▸ **Selected excerpt**
A document QA agent is only useful when it can show its work
Building a RAG demo as a product problem: ingestion, chunking, retrieval, citations, bounded storage, and a mock answer path that reviewers can run without API keys.
The fastest way to make a document chatbot impressive is to make it sound confident.
The fastest way to make it useful is to make it accountable.
That is why the document QA agent is built around citations first. The goal was not just to answer questions about uploaded PDFs or text files. The goal was to show which chunks the answer came from, keep the retrieval path understandable, and let someone run the project without paid API keys.
The pipeline
The app has a simple shape:
- upload a document
- split it into chunks
- store a bounded corpus in memory
- build a lightweight inverted index
- retrieve likely chunks for a question
- generate an answer with citations attached
There is an OpenAI-backed path, but the default mode is a deterministic mock generator. That choice makes the demo easier to review and easier to test.
Why mock mode is not a shortcut
Mock mode proves that the product surface, retrieval contract, citation builder, and tests work even when no external model is available.

▸ **The data**

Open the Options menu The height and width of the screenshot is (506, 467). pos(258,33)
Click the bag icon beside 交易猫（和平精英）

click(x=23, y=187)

▸ **Explore the material**
1. In the page on the document QA agent, what is the default mode for generating answers?
2. Print the part of the document QA agent page starting at "A document QA" and ending at "without API keys.".
The lines have no connection to the text.

▸ **Results of the tasks**
1. A deterministic mock generator.

2.
A document QA agent is only useful when it can show its work
Building a RAG demo as a product problem: ingestion, chunking, retrieval, citations, bounded storage, and a mock answer path that reviewers can run without API keys.